中日書店事情 ネットに押されるリアル書店、その行く末は?
中国メディアが見る日本 中国両国では近年、ネットメディアや電子書籍の広まりを背景に、紙媒体の出版物の販売が落ち込み、リアル書店が深刻な生存の危機と重圧にさらされている。「羊城晩報」と「中国ラジオ網」が伝えた。
■水増しされた定価の影に潜む商機
「2012年全国図書市場調査研究報告」によると、中国の新刊書の平均価格は52.23元(約840円)に達し、初めて50元の大台を突破した。また、新刊書の価格が高まるのはリアル書店にとって、よくない知らせだという。
日本では書店数が急激に減少しており、2000年から2010年の10年間で、ほぼ3割に当たる6000軒が姿を消した。東京新宿のような繁華街でも、三越百貨店のメインビルに入っていたジュンク堂新宿店が撤退した。ジュンク堂は日本で最も古い書店であり、選書や推薦書における独特のセンスを持つことで知られている。しかし、ネットの発展に加え、大手出版社が力を入れている「売れる商品」を出版する際に書店も事前に宣伝広告費を投入しなければならなかったり、書店と出版社が一緒に協力してベストセラーを作り出したりという風潮に伴って、リアル書店で販売される書籍の定価はますます高くなっている。
あるベテラン編集者によると、「実際に購入する書籍の価格は、定価よりもずっと安い。現在、各出版社の書籍の定価は否応なく水増しされたもので、値下げ競争を展開するオンライン書店に、利益を挙げる隙を与えている」と分析する。
■オンライン書店の値下げでリアル書店が生存の危機に
中国の大手オンライン書店を見ていて気付いたのは、あらゆる書籍に対し値引きキャンペーンが行われている点だ。

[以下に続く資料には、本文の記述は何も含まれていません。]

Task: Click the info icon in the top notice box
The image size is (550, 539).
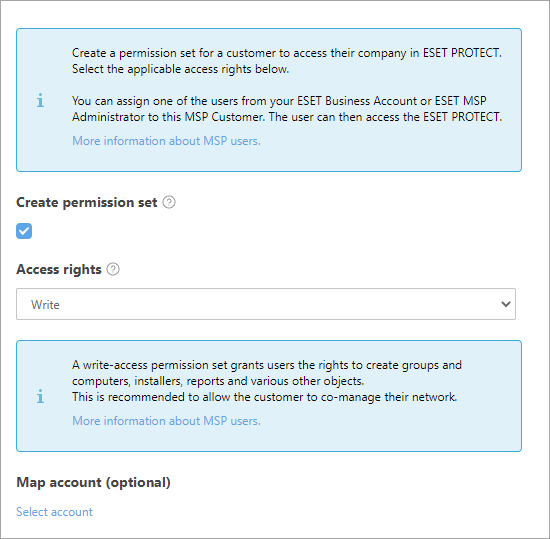Action: coord(40,100)
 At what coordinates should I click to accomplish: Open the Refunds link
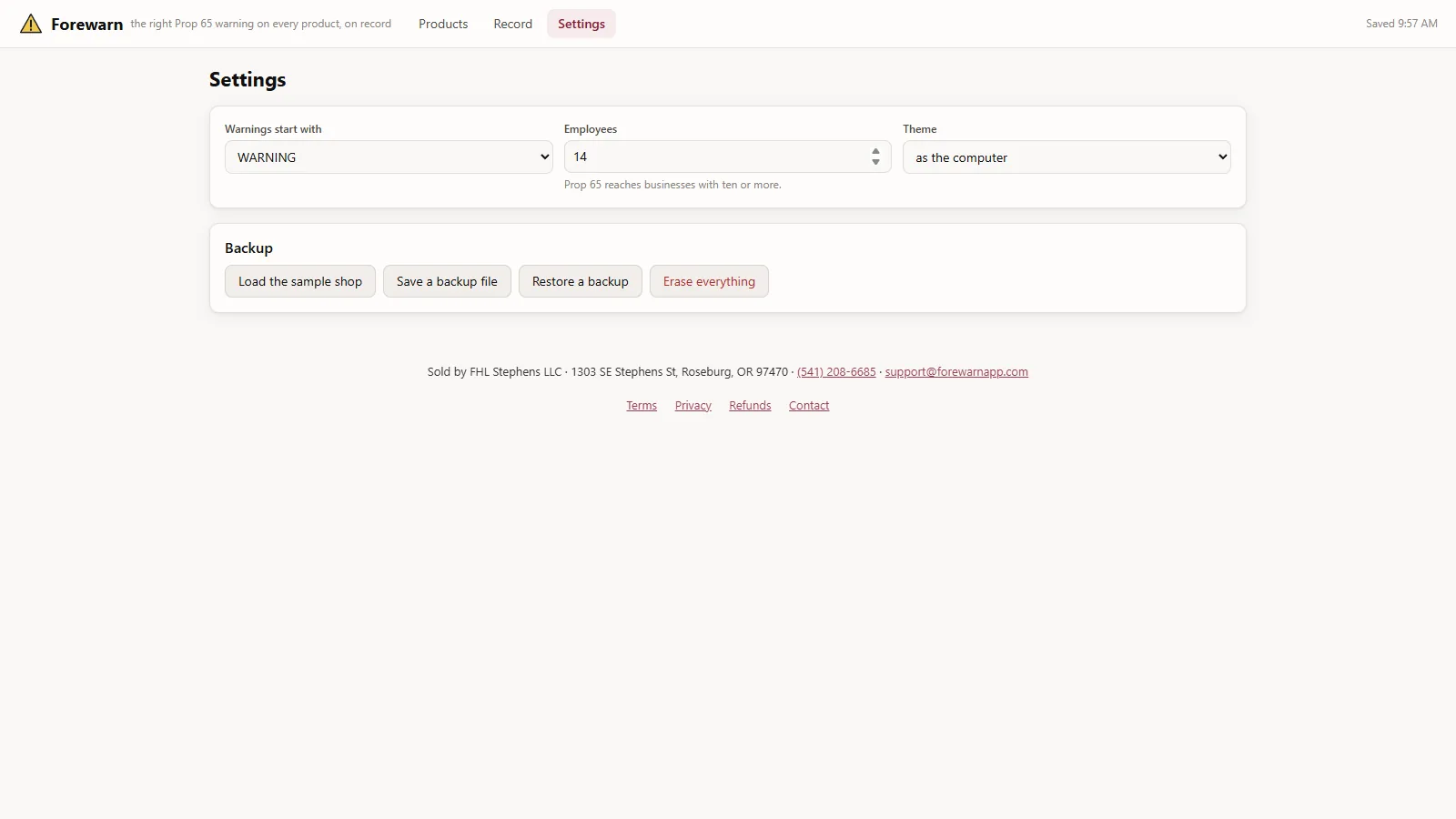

中国の大手オンライン書店「当当網」の公式サイトのトップページでは、80%近い書籍が40%から50%引きの価格で手に入る。例えば、ベストセラーの新刊でも30%前後の値引きで販売されている。オンライン書店間の値引きキャンペーンによる顧客集めは、リアル書店に対して強力な締め出し効果を発揮している。